• Text block:
Theme: Climate and Reproductive Biology
Flowering Tabebuia sp. in the forest after a rainfall cue
Changing climate, including the increasing unpredictability of climatic extremes, is providing a continual threat to plant biodiversity (1), with the significant impacts predicted in many regions, including Africa, Southern Asia (including China) and Australia (2). Moreover, at the habitat, rather than geographic, level there is specific concern that climate change is making forest areas increasingly susceptible to invasion by alien species (1). The accuracy (or certainty) of these scenarios becoming reality depends on the quality of the models used and Defra is working with Dfid (3) to improve environmental monitoring and analysis. In addition, the GSPC has highlighted the need for the ‘development of models with protocols for plant conservation’, for example in relation to the ‘maintenance of plants within an ecosystem’ (4). The MSBP (within RBG Kew; 5) is well placed to contribute to an improved understanding of the potential impact of climate change on species distribution in the drylands of many countries through: analysis of existing herbarium records and production of plant collecting guides in support of the development of more ‘reference ecosystems’ (6). Such survey and inventory work will generate target lists that will inform collecting strategies in relation to endangered, endemic and socio-economically valued plants and could be used to develop ‘vulnerability models’ for various species (1, 5). Species vulnerability will depend to certain extent on the species reproductive biology (see S&T sector 2), including the response of seed traits to the environment. Maternal environment is already recognised as a major driver for seed quality traits (seed size, germinability, chemical content, etc), and the timing of seed harvest. Thus, within season and between season field-based studies on seed will offer an insight into the likely seed performance under changing environmental conditions, particularly when specific climate patterns are used / measured rather than mean conditions (1, 5).

• Provided material:

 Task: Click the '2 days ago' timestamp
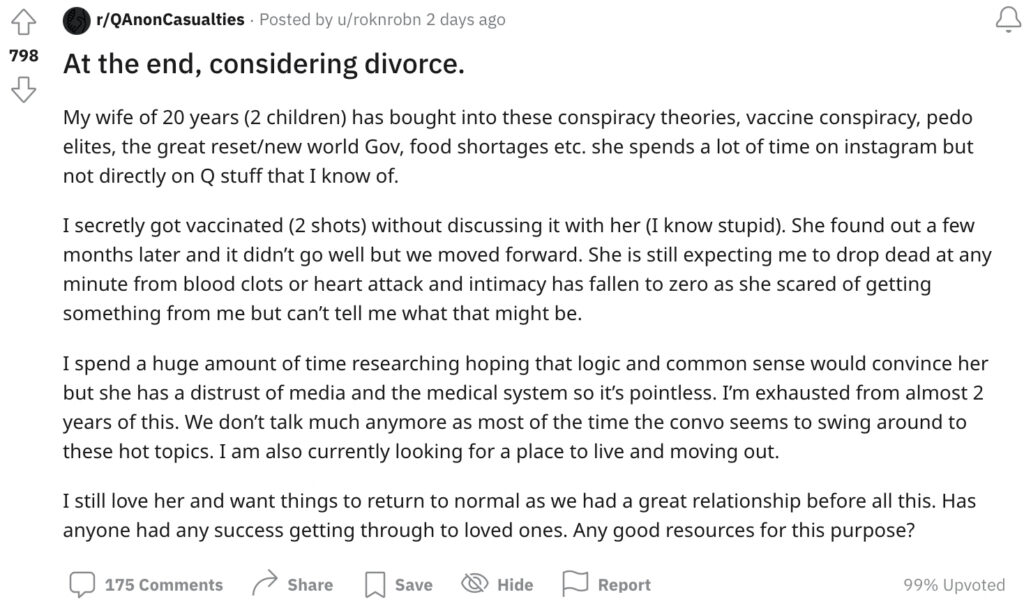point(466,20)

---

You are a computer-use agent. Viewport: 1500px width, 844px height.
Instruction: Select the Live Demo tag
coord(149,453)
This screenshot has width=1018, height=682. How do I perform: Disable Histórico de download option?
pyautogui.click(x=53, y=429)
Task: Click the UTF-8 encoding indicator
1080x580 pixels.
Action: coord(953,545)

• Task 1: Translate this sentence from the text on climate and seed biology into French: "Maternal environment is already recognised as a major driver for seed quality traits (seed size, germinability, chemical content, etc), and the timing of seed harvest."
• Task 2: According to the text on climate and seed biology, what is Defra working with Dfid to improve?
• Task 3: Please continue the text on climate and seed biology, picking up after its final sentence.
None of the material is needed for these tasks.

• Reply 1: L'environnement maternel est déjà reconnu comme un facteur déterminant majeur des caractéristiques de qualité des semences (taille des graines, capacité germinative, composition chimique, etc.) et du moment de la récolte des semences.

• Reply 2: Environmental monitoring and analysis.

• Reply 3:
Significant achievements (2001-2005)
· Revealed temperature as a determinant of seed development in two species across continental Europe (from cool to hot).
· Developed a predictive model for seed desiccation tolerance in African trees using local rainfall and seed mass.
· Edited a major ecological survey of Zambia.
· Applied GIS to targeted collecting and species distribution predictions in relation to climate.
· Modelled the importance of equal-area analysis to species richness data.
· Investigated seed development in two African tree / shrubs, started writing a tree seed calendar for Tanzania, and characterised the reproductive biology of an endangered medicinal tree.
· Started a PhD on maternal environment and seed quality (with Queensland Australia).
· Assessed how seed traits allow adaptation of Veronica sp. to local sites across low temperature clines.
Projects on this theme:
- Interactions between Climate and Plant Species Function and Distribution for Recalcitrant Seeded Taxa
- Jumping Seed Storage Types: Effect of Developmental Heat Sum at Continental Scales on the Seed Desiccation Tolerance Trait
- Maternal Environment and Provenance Effects on Seed Longevity
- Maternal Environment Effects on Seed Germination and Dormancy
- Seed Responses to Climate Change and Environmental Extremes
- Unwelcome Guests? The Seed Biology of Invasive Species
Project Team
Project Leader: Daws, Matthew
Seed Conservation Department
Sharon Balding, Chris Bisson, Laura BorrerCloss, Hannah Bradford, Stuart Cable, Victoria Crook, Matthew Daws, John Dickie, Mary Flynn, Thomas Heller, Eugenia Holotova-Barnett, Della Lindsay, Patricia Malcolm-Tompkins, Rosemary Newton, Liam O’Connor, Hugh Pritchard, Robin Probert, Paul Smith, Ranee Tiwari, Tiziana Ulian, Michael Way
Funders
UK
Millennium Seed Bank Project
Annex Material
Annex 1: Information outputs from this theme (Word document)
1 Climate change: what we know and what we need to know. Policy document 22/02. Royal Society, August 2002.
2 Delivering the essentials of life. Defra’s five year strategy. HM Government, December 2004. 91 pp.
3 DFID Research funding framework, 2005 – 2007. HM Government, 20 pp.
4 Global strategy for plant conservation. Secretariat for the Convention on Biological Diversity, 2002, 16 pp.
5 International agenda for botanic gardens in conservation. BGCI , May 2000. 56 pp.
6 The SER international primer on ecological restoration. SERI Science & Policy Working Group, 2004. 13 pp.